Djibril Demba DIA - Adieu l’ami,

Je ne pouvais savoir que ton dernier message d’hier me demandant les nouvelles des parents de Kaédi, et si la première victime Mauritanienne n’en faisait pas partie, était un au revoir.

Toi qui a toujours été un ultime conseiller et veillant sur nos parents respectifs. Je n’aurai plus droit à cet égard ! Notre première rencontre remonte à 2010, quand un ami commun à l’étranger nous demanda de nous voir pour sa commission.

Rendez-vous pris pour 17 heures, tu te pointas à 21 heures, me répétant toutes les demi-heures que tu étais en route. A mon énervement à ton arrivée tu me répondis par une boutade : « Et alors j’étais occupé.»

Plus tard je compris que tu étais toujours pris par le dernier nécessiteux que tu rencontrais et que tu n’abandonnais qu’après avoir réglé son problème. Toi qui ne comptais jamais le temps.

Voilà que me revient ta phrase, que tu répétais sans cesse : "Ici, en Mauritanie, tous les problèmes peuvent être réglés en une journée sauf … ceux de la santé". Puis, mes irritations sur la conduite des chauffeurs locaux et ton calme olympien me disant toujours "Ne t’énerve pas, tu es et sera toujours le perdant".

Toi, je ne t’ai jamais vu énervé, mais je t’ai observé pleurer car un ami avait osé abuser de ton amitié. Tu me répétais toujours ne jamais vouloir être à l’origine d’un malentendu. Ma panne de voiture, à 75 kilomètres de Nouakchott en route pour une rencontre prévue à Dakar le lendemain, mon coup de fil, ta réponse ‘’ as-tu un chauffeur ou voudrais-tu que je t’apporte la voiture.‘’ Geste à la parole, ta voiture sera là, et tu t’empressas de signaler au commissaire du BAC de Rosso de me faciliter le passage de la frontière.

Toi qui a envoyé discrètement une délégation de EHELHadj et de SBAI présenter les condoléances et demander le règlement à l’amiable l’accident de mon jeune frère qui coûta la vie à un commerçant d’Akjoujt. Aux parents du disparu, tu diras que celui qui est parti comme celui qui est responsable de cet accident sont de la même famille la TIENNE.

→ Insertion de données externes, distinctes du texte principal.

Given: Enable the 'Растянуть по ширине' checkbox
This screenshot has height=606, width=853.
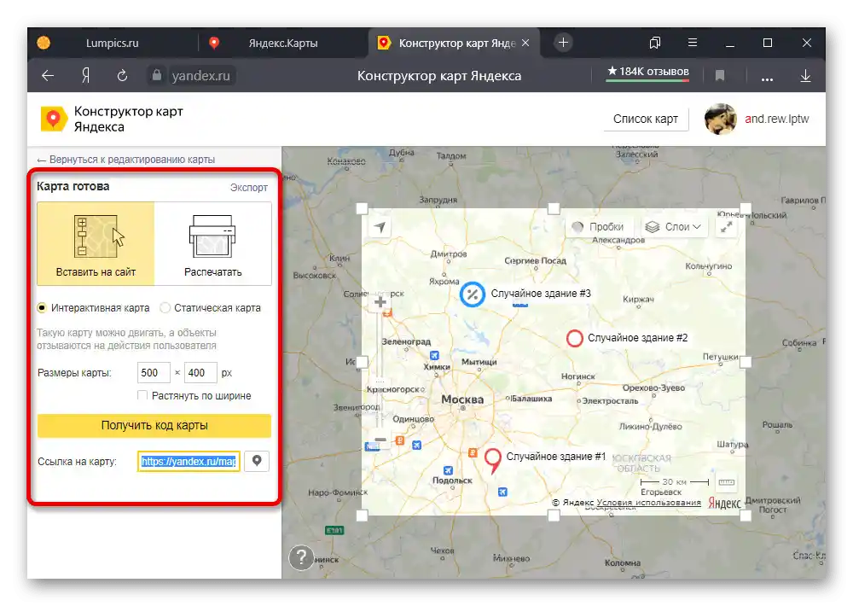Looking at the screenshot, I should (x=143, y=394).
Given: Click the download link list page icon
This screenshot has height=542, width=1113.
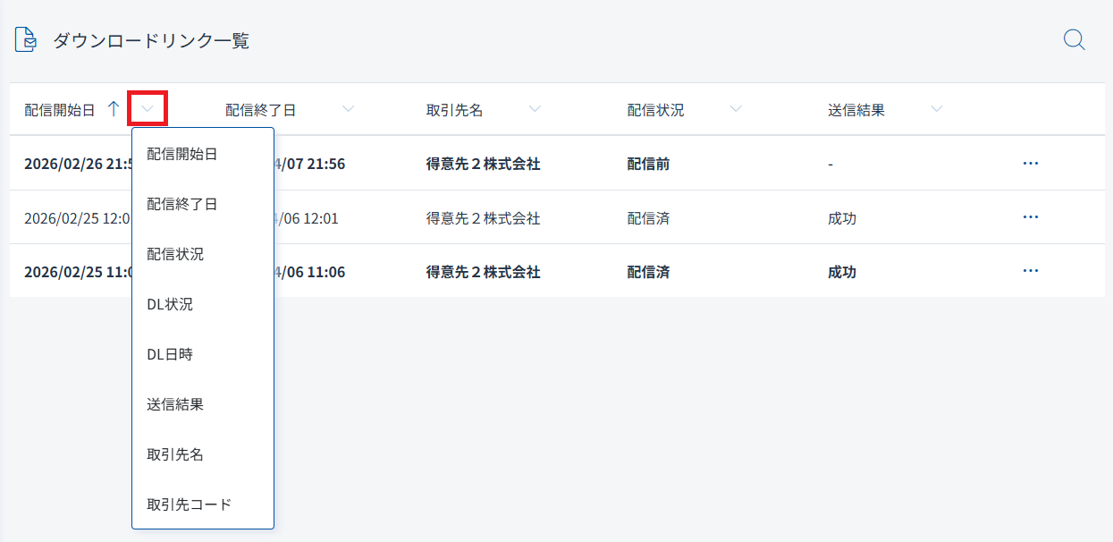Looking at the screenshot, I should coord(26,40).
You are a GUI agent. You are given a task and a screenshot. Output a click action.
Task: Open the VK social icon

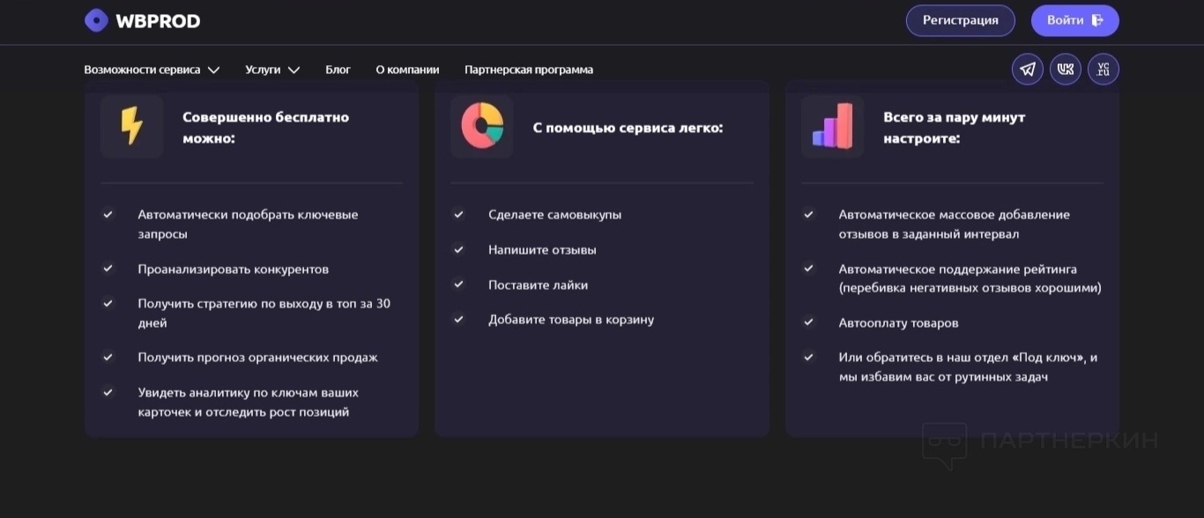click(1066, 70)
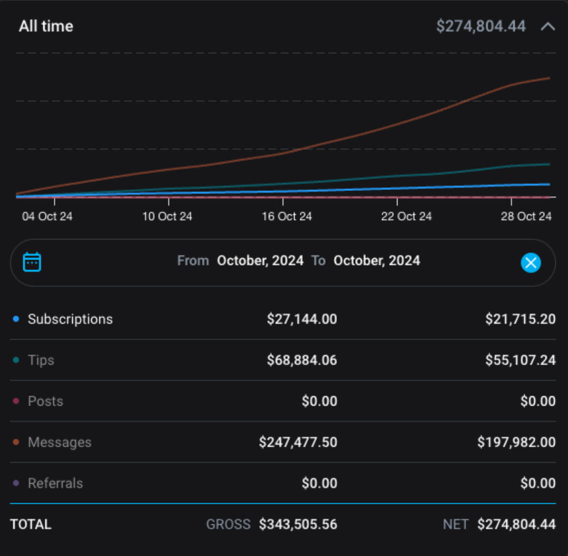This screenshot has width=568, height=556.
Task: Toggle the Subscriptions series label
Action: [70, 319]
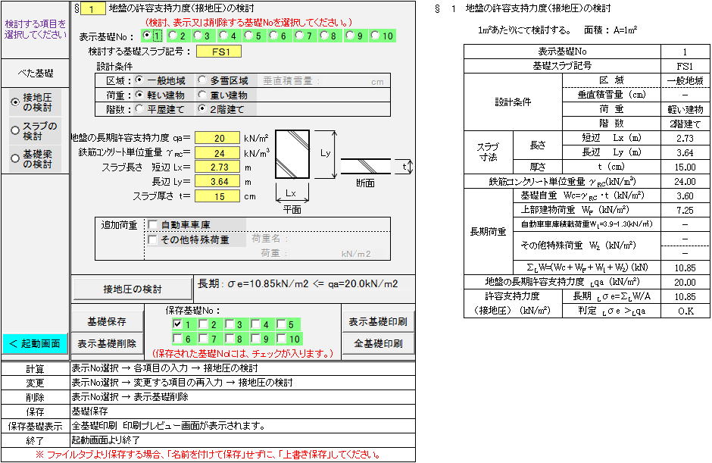Click the slab thickness t field
Viewport: 712px width, 463px height.
coord(217,196)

Oui tous les Mauritaniens étaient tien, toi qui envoyais très souvent ton fils ainé chez ton ami de Keur Mour pour apprendre langue et habitudes croyant à juste titre que le repli communautaire était immonde.

Parti pour une semaine te changer les idées, tu es resté 45 jours, jusqu’à fatigué de t’attendre et lassé par les promesses de « tes très bientôt » je suis allé te chercher parce que Maman Sellama en devenait malade. Mon arrivée te surprit, et tu mis en arrêt l’activité lucrative que tu y avais entamé et nous reprîmes la route du Pays.

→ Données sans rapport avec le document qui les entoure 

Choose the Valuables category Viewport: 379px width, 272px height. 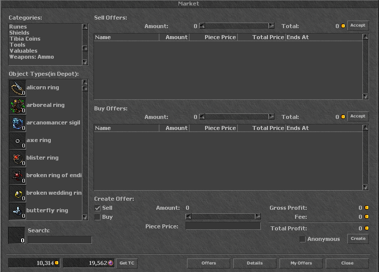click(23, 51)
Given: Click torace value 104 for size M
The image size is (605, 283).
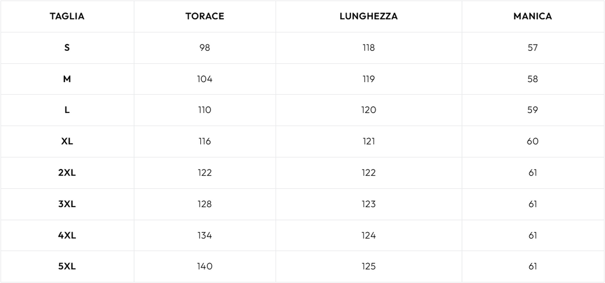Looking at the screenshot, I should click(205, 79).
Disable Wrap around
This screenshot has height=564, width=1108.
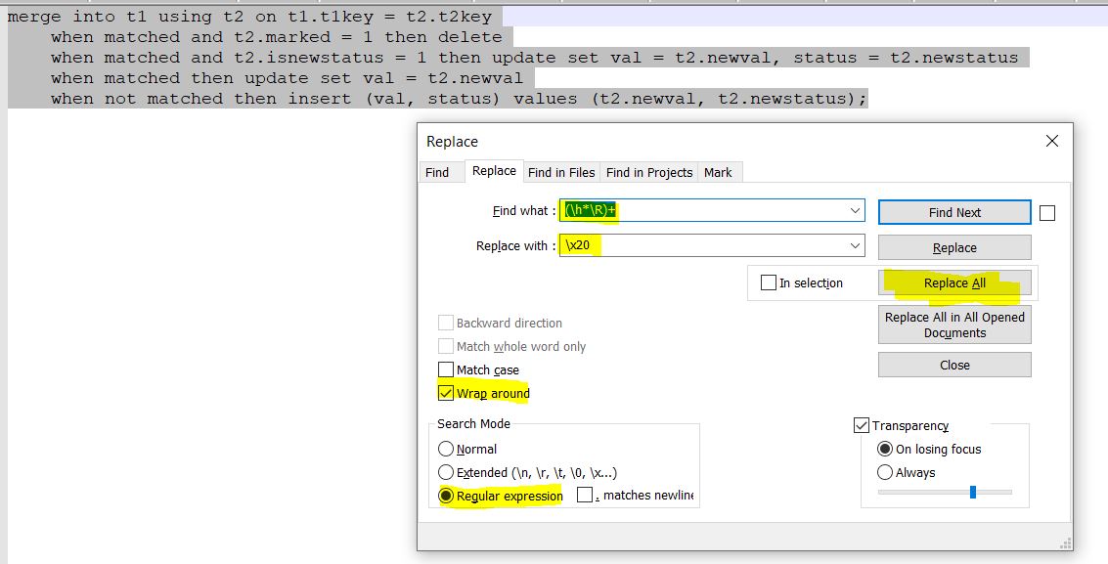click(446, 391)
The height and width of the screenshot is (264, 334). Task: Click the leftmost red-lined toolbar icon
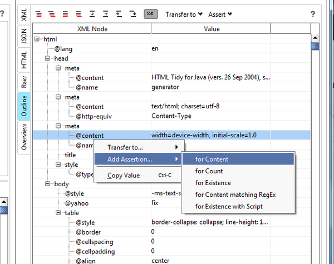pos(38,14)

Toi qui, pour notre dernier voyage prévu pour et au bout de 4 jours, me dis lorsque je vérifiais les pneumatiques du véhicule, que tu voulais encore prolonger de 3 jours et que tu reviendrais par avion, me remettant ton linge sale pour te soulager des bagages encombrants, toi donc tu es resté … 60 jours continuant sur l’Espagne et la France.

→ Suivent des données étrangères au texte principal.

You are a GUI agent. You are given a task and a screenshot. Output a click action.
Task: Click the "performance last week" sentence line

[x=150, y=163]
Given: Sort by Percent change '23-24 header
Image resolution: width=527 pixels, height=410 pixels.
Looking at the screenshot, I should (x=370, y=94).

Oui Ahmed tu étais ainsi, ni le temps ,ni l'espace ne te retenait prisonnier. Toi, qui étais avec moi dans mon bureau lorsque je reçus le coup de fil de mon épouse de Dakar m’annonçant le rappel à Dieu de sa mère et ta seconde phrase après le Ina lillahiwoinaileihirajioune fut « On y vas » !

Cet après-midi là, au vu du nombre des candidats au voyage tu ramenas ta voiture et nous nous ébranlâmes en convoi de Nouakchott vers 18 heures, car tu tenais à ce que tous ceux qui le souhaitent partent.

Toi, pour qui le matériel n’était rien, toi qui partageais tout et qui ne gardais rien pour le lendemain, car disant toujours que le lendemain appartient à ALLAH… Toi, qui me reprochais toujours mon silence au-delà de 2 jours sans nous voir et toi qui me suppliais ces derniers jours de rester à la maison pour ne pas choper cette saloperie comme tu l’appelais et ne pas mettre nos vies et celles de nos familles en danger te voilà... Taquin, comme toujours, tu disais : « On est ensemble par le téléphone ». Puis, il a fallu ma forte insistance pour te voir le mardi 24 mars. Je ne savais pas que ce serait la dernière fois ! Cette dernière fois que je posais le regard, sur le visage et la voix d’un homme, un plus que frère, un humble humain !

A Maman Sellama, à Mariem, aux enfants, aux neveux et frères et à tous les parents de LOUEBDE et à la Mauritanie que tu aimais entièrement, profondément, je présente mes condoléances.

Ina lillahiwoinaIleihurajioune, que la terre te soit légère l’ami.